:: Provided entries ::

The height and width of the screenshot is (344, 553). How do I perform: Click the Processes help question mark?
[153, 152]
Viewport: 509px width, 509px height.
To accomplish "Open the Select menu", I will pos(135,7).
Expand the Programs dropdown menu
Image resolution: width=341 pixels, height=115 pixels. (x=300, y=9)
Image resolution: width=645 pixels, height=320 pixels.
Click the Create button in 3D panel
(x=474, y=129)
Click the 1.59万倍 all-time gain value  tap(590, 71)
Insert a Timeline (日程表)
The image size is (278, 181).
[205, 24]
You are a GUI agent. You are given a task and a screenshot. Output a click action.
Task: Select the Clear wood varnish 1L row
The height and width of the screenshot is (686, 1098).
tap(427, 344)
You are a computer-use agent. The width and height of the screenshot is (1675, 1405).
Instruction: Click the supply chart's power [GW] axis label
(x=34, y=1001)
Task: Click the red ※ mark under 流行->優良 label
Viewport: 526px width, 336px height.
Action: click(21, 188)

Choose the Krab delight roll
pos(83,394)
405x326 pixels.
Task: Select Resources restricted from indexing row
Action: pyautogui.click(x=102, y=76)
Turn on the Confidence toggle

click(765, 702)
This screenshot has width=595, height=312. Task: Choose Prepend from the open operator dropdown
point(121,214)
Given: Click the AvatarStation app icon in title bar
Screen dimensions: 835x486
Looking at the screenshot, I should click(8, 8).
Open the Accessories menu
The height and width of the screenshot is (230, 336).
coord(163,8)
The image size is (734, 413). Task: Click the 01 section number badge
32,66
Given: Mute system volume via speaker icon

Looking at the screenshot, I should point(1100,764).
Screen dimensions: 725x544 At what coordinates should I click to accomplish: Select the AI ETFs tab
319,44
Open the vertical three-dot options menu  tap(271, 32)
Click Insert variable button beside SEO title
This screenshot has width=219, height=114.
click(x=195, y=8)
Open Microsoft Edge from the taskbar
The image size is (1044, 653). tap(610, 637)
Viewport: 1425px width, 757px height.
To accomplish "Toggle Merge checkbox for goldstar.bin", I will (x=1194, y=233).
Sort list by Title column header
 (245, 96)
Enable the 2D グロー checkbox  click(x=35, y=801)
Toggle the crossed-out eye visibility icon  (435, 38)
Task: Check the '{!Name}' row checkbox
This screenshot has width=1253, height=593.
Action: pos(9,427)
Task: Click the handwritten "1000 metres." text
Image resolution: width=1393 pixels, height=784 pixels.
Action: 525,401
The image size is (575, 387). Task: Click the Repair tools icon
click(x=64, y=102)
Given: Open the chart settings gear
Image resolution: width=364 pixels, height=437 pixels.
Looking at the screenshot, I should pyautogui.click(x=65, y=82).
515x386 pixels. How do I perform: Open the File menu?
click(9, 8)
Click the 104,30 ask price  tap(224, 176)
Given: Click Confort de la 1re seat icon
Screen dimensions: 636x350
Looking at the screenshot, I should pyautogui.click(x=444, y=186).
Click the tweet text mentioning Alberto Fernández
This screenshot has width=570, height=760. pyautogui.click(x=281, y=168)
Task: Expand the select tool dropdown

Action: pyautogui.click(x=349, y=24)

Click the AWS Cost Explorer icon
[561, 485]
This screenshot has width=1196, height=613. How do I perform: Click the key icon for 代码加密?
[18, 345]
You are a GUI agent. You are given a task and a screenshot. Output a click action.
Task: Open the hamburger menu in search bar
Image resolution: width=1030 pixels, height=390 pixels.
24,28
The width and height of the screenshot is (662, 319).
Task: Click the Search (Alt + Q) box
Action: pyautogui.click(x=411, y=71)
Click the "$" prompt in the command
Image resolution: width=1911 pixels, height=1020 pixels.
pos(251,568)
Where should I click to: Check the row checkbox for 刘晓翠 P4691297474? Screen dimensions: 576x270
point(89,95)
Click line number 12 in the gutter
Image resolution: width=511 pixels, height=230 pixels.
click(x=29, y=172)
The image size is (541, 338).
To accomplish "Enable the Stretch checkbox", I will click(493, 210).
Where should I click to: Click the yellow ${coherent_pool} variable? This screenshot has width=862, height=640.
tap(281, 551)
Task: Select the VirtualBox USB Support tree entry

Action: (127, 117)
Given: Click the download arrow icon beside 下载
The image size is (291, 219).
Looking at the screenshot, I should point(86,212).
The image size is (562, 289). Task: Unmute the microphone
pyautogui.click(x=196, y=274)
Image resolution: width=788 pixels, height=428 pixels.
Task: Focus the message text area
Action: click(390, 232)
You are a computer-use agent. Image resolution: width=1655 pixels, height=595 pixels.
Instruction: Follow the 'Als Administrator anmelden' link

:::

- _Task statement_
The response must contain every entry, each one identical to the original.

- _Solution for this task_
The height and width of the screenshot is (344, 553). How do I perform: Click the Processes help question mark?
[153, 152]
Viewport: 509px width, 509px height.
To accomplish "Open the Select menu", I will pos(135,7).
Expand the Programs dropdown menu
Image resolution: width=341 pixels, height=115 pixels. (x=300, y=9)
Image resolution: width=645 pixels, height=320 pixels.
Click the Create button in 3D panel
(x=474, y=129)
Click the 1.59万倍 all-time gain value  tap(590, 71)
Insert a Timeline (日程表)
The image size is (278, 181).
[205, 24]
You are a GUI agent. You are given a task and a screenshot. Output a click action.
Task: Select the Clear wood varnish 1L row
The height and width of the screenshot is (686, 1098).
tap(427, 344)
You are a computer-use agent. The width and height of the screenshot is (1675, 1405).
Instruction: Click the supply chart's power [GW] axis label
(x=34, y=1001)
Task: Click the red ※ mark under 流行->優良 label
Viewport: 526px width, 336px height.
Action: click(21, 188)

Choose the Krab delight roll
pos(83,394)
405x326 pixels.
Task: Select Resources restricted from indexing row
Action: pyautogui.click(x=102, y=76)
Turn on the Confidence toggle

click(765, 702)
This screenshot has width=595, height=312. Task: Choose Prepend from the open operator dropdown
point(121,214)
Given: Click the AvatarStation app icon in title bar
Screen dimensions: 835x486
Looking at the screenshot, I should click(8, 8).
Open the Accessories menu
The height and width of the screenshot is (230, 336).
coord(163,8)
The image size is (734, 413). Task: Click the 01 section number badge
32,66
Given: Mute system volume via speaker icon

Looking at the screenshot, I should point(1100,764).
Screen dimensions: 725x544 At what coordinates should I click to accomplish: Select the AI ETFs tab
319,44
Open the vertical three-dot options menu  tap(271, 32)
Click Insert variable button beside SEO title
This screenshot has width=219, height=114.
click(x=195, y=8)
Open Microsoft Edge from the taskbar
The image size is (1044, 653). tap(610, 637)
Viewport: 1425px width, 757px height.
To accomplish "Toggle Merge checkbox for goldstar.bin", I will (x=1194, y=233).
Sort list by Title column header
 (245, 96)
Enable the 2D グロー checkbox  click(x=35, y=801)
Toggle the crossed-out eye visibility icon  (435, 38)
Task: Check the '{!Name}' row checkbox
This screenshot has width=1253, height=593.
Action: pos(9,427)
Task: Click the handwritten "1000 metres." text
Image resolution: width=1393 pixels, height=784 pixels.
Action: 525,401
The image size is (575, 387). Task: Click the Repair tools icon
click(x=64, y=102)
Given: Open the chart settings gear
Image resolution: width=364 pixels, height=437 pixels.
Looking at the screenshot, I should pyautogui.click(x=65, y=82).
515x386 pixels. How do I perform: Open the File menu?
click(9, 8)
Click the 104,30 ask price  tap(224, 176)
Given: Click Confort de la 1re seat icon
Screen dimensions: 636x350
Looking at the screenshot, I should pyautogui.click(x=444, y=186).
Click the tweet text mentioning Alberto Fernández
This screenshot has width=570, height=760. pyautogui.click(x=281, y=168)
Task: Expand the select tool dropdown

Action: pyautogui.click(x=349, y=24)

Click the AWS Cost Explorer icon
[561, 485]
This screenshot has width=1196, height=613. How do I perform: Click the key icon for 代码加密?
[18, 345]
You are a GUI agent. You are given a task and a screenshot. Output a click action.
Task: Open the hamburger menu in search bar
Image resolution: width=1030 pixels, height=390 pixels.
24,28
The width and height of the screenshot is (662, 319).
Task: Click the Search (Alt + Q) box
Action: pyautogui.click(x=411, y=71)
Click the "$" prompt in the command
Image resolution: width=1911 pixels, height=1020 pixels.
pos(251,568)
Where should I click to: Check the row checkbox for 刘晓翠 P4691297474? Screen dimensions: 576x270
point(89,95)
Click line number 12 in the gutter
Image resolution: width=511 pixels, height=230 pixels.
click(x=29, y=172)
The image size is (541, 338).
To accomplish "Enable the Stretch checkbox", I will click(493, 210).
Where should I click to: Click the yellow ${coherent_pool} variable? This screenshot has width=862, height=640.
tap(281, 551)
Task: Select the VirtualBox USB Support tree entry

Action: (127, 117)
Given: Click the download arrow icon beside 下载
The image size is (291, 219).
Looking at the screenshot, I should point(86,212).
The image size is (562, 289). Task: Unmute the microphone
pyautogui.click(x=196, y=274)
Image resolution: width=788 pixels, height=428 pixels.
Task: Focus the message text area
Action: click(390, 232)
You are a computer-use agent. Image resolution: width=1655 pixels, height=595 pixels.
Instruction: Follow the 'Als Administrator anmelden' link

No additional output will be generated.